A capacity-baseline load test for the single-site messaging pipeline
(message-gatekeeper → MESSAGES_CANONICAL → message-worker +
broadcast-worker).
The harness answers one question: how many messages per second can one site sustain, and at what latency? It produces a repeatable terminal summary, an optional CSV dump, and an opt-in Grafana dashboard.
- A Go-based CLI load generator at
tools/loadgen/(flat service, standard file layout per the repo's conventions). - A docker-compose harness at
tools/loadgen/deploy/docker-compose.loadtest.ymlbringing up one NATS (JetStream), one MongoDB, one Cassandra, onemessage-gatekeeper, onemessage-worker, onebroadcast-worker, and the loadgen container. - Programmatic seeding of users, rooms, and subscriptions into MongoDB based on a named preset + RNG seed.
- Open-loop rate generation with named presets:
small,medium,large,realistic. - Front-door injection (via
chat.user.{account}.room.{roomID}.{siteID}.msg.send) by default, with a flag to inject directly atMESSAGES_CANONICALfor isolating downstream-worker capacity. - End-of-run terminal summary and optional CSV export.
- Optional Prometheus + Grafana compose profile with a pre-baked dashboard JSON.
- Multi-site / supercluster topology.
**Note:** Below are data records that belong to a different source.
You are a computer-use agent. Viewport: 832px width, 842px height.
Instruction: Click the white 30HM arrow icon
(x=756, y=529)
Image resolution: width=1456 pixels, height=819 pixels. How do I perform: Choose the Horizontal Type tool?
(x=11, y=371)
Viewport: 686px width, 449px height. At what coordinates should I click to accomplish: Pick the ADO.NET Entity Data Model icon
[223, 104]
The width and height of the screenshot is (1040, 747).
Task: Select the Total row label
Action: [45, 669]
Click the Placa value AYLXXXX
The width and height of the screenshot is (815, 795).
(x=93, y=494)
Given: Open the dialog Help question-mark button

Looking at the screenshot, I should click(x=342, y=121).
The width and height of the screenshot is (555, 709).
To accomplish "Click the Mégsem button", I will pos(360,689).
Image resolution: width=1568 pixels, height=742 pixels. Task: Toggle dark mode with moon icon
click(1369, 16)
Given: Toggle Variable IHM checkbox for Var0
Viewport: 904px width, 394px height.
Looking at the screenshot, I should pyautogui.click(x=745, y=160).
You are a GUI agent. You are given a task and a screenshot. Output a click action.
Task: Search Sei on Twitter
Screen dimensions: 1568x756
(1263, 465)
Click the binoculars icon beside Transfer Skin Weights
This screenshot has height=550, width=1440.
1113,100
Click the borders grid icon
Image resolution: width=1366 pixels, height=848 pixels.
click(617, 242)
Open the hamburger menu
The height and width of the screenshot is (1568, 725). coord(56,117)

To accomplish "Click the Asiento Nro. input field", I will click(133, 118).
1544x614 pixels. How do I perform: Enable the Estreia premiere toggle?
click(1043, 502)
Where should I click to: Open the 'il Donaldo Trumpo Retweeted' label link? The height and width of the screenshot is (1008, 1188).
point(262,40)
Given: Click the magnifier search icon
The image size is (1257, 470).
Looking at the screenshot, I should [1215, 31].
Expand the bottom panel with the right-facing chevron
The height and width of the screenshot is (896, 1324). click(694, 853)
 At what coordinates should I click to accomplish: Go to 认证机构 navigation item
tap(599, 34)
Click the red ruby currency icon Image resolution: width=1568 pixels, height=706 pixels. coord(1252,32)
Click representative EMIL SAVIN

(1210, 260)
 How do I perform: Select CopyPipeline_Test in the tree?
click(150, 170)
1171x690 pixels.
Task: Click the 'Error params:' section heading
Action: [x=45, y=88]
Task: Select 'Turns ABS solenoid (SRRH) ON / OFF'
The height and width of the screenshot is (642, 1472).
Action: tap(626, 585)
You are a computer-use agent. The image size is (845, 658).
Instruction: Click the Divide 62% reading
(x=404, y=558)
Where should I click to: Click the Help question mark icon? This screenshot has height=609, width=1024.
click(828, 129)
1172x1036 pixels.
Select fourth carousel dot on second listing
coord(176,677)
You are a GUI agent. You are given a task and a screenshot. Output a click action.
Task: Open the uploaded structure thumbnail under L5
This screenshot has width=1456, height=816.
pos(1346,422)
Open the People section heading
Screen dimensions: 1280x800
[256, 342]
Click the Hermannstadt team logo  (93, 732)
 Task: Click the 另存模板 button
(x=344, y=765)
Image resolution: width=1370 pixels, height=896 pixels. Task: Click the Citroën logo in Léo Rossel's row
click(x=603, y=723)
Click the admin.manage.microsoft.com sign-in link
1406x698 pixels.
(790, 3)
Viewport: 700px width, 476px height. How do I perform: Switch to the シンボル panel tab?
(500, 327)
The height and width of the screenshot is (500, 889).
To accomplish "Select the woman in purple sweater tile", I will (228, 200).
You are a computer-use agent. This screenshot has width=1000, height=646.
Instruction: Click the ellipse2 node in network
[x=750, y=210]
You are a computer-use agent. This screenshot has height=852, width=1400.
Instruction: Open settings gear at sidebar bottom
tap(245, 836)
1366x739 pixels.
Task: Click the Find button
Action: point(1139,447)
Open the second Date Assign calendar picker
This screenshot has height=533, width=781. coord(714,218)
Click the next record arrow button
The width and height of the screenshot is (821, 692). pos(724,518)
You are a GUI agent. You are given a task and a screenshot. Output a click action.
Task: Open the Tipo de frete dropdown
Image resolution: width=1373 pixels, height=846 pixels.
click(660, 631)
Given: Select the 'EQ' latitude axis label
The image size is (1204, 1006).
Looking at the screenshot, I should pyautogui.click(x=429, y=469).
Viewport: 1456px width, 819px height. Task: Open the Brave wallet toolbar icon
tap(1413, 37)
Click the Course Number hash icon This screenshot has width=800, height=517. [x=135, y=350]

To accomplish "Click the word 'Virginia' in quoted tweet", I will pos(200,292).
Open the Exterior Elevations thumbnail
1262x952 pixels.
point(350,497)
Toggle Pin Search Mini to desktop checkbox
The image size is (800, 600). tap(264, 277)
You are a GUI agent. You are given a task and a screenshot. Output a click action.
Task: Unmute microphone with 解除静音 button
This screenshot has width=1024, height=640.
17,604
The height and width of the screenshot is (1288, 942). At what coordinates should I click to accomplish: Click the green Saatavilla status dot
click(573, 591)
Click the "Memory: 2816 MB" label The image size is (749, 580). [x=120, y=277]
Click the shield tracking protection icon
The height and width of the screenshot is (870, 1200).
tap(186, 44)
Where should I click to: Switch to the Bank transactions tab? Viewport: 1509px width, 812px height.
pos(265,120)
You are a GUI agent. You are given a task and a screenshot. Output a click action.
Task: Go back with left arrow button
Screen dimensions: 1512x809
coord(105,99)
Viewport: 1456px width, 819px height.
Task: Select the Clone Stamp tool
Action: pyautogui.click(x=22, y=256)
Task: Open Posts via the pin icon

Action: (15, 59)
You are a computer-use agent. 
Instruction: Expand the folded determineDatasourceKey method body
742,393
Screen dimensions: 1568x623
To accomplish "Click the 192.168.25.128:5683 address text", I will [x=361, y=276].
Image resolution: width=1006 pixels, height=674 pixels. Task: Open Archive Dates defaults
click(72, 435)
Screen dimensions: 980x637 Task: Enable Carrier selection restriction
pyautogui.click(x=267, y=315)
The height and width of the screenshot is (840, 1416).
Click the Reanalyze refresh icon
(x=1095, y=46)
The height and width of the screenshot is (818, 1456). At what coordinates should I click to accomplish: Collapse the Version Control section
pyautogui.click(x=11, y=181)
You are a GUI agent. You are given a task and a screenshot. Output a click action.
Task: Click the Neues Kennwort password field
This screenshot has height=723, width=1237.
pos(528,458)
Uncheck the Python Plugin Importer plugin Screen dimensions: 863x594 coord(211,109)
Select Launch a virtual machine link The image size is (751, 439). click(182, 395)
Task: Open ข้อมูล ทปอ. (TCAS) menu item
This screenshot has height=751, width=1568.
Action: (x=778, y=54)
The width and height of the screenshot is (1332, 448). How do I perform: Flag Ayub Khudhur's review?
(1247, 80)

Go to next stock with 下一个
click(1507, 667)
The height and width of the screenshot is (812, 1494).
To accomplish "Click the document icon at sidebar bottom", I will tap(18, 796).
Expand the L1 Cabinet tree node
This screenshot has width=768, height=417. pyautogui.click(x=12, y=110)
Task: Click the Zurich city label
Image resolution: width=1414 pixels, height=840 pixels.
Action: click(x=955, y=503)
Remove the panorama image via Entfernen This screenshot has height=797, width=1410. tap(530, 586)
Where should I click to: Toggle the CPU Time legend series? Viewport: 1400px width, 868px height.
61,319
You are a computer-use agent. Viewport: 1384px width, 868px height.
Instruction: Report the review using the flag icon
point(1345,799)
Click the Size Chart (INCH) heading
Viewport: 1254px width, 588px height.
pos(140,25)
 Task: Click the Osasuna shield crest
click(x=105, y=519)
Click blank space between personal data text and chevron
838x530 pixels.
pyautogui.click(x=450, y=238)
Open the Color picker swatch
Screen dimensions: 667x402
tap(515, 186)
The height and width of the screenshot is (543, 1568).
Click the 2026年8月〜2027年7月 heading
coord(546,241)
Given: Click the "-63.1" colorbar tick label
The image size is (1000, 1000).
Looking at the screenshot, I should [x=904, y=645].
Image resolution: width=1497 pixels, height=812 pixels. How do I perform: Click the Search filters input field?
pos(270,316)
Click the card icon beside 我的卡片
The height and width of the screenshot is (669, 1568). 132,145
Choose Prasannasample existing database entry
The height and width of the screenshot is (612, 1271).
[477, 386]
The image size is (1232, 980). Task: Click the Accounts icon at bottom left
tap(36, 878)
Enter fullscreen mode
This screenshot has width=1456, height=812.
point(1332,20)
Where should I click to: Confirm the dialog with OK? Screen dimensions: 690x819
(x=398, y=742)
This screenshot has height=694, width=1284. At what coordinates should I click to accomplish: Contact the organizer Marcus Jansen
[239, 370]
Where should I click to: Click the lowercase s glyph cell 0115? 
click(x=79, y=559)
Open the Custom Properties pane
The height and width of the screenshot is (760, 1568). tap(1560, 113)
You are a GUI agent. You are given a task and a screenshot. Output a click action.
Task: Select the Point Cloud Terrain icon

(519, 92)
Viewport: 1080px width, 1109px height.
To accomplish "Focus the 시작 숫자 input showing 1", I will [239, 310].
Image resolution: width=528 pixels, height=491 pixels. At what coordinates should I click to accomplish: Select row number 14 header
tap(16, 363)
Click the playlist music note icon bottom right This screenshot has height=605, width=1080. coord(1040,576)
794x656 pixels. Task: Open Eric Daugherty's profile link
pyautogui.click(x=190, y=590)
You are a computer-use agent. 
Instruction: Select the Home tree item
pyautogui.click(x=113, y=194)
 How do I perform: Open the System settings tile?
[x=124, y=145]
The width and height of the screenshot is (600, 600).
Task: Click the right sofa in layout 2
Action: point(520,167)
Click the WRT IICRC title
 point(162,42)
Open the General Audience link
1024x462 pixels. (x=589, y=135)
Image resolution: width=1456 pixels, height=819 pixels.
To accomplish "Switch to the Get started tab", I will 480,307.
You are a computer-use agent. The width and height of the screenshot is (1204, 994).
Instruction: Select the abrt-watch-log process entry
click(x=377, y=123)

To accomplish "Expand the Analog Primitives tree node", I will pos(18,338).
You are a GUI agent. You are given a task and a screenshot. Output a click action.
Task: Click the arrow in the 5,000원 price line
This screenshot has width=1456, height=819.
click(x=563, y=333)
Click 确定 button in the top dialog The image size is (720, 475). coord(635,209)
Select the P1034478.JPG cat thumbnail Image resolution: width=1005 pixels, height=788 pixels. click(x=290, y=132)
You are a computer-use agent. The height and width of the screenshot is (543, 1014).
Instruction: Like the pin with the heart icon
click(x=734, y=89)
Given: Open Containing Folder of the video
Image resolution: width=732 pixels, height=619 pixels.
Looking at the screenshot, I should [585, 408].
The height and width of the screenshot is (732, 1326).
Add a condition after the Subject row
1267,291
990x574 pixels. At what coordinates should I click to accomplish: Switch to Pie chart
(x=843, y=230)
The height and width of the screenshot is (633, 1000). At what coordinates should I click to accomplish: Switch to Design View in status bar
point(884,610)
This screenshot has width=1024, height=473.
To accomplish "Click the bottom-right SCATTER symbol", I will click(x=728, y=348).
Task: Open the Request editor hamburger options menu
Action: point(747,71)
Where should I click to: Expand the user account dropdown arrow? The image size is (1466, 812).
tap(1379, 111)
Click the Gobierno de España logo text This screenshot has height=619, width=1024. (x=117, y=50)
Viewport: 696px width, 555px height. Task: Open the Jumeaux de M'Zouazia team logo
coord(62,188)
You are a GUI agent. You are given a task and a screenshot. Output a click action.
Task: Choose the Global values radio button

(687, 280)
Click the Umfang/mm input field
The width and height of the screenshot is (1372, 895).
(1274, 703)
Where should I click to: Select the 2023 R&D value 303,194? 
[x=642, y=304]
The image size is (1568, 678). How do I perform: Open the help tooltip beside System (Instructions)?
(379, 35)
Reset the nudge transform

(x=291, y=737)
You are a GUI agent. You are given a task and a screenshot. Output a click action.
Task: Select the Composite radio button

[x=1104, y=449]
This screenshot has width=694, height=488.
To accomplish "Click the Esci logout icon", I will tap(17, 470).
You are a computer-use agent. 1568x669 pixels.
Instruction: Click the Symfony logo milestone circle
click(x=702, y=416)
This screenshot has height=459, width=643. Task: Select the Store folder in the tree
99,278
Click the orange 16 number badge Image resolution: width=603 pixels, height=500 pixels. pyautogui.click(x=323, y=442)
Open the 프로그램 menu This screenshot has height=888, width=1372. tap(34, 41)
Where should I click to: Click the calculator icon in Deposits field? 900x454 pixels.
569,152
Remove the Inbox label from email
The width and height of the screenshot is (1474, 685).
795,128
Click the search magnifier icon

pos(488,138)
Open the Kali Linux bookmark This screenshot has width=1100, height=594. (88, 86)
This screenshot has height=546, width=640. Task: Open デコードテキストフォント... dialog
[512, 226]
The harness stays single-site; topology is left pluggable for later.
- Per-user NATS credentials. The loadgen authenticates with the shared
backend.credsfromdocker-local/and impersonates users via subject tokens. - Persistence-read latency measurement from Cassandra. Replaced by JetStream consumer-lag sampling (see measurement section).
- CI regression gating / pass-fail thresholds. The baseline run returns a summary; CI gating is a later phase.
- Soak / long-duration stability runs. Different use case; different tool settings; revisit later.
Single-site stack, defined in tools/loadgen/deploy/docker-compose.loadtest.yml:
loadgen ──▶ nats (JetStream) ──▶ message-gatekeeper ──▶ MESSAGES_CANONICAL ──┬──▶ message-worker ──▶ cassandra
│ │ └──▶ broadcast-worker ──▶ mongodb
│ └──▶ mongodb (subscriptions lookup)
└──◀─ reply subject (chat.user.*.response.>)
└──◀─ broadcast subject (chat.room.*.event)
└──◀─ consumer info (JetStream API)
optional profile "dashboards":
prometheus ──▶ grafana (pre-baked dashboard JSON)
- One NATS server with JetStream enabled, client port
4222, monitoring8222. - One MongoDB, one Cassandra. Site scoping is handled by the
SITE_IDenvironment variable shared by all services in the stack (site-local). - One instance each of
message-gatekeeper,message-worker,broadcast-worker, all built from their existingdeploy/Dockerfileimages with build context at the repo root. - The
loadgencontainer joins the same compose network and reaches services by name (nats,mongodb,cassandra). Its host-side port9099is exposed for Prometheus scraping. - The
dashboardsprofile addsprometheusandgrafanacontainers with file-provisioned scrape config and dashboard JSON.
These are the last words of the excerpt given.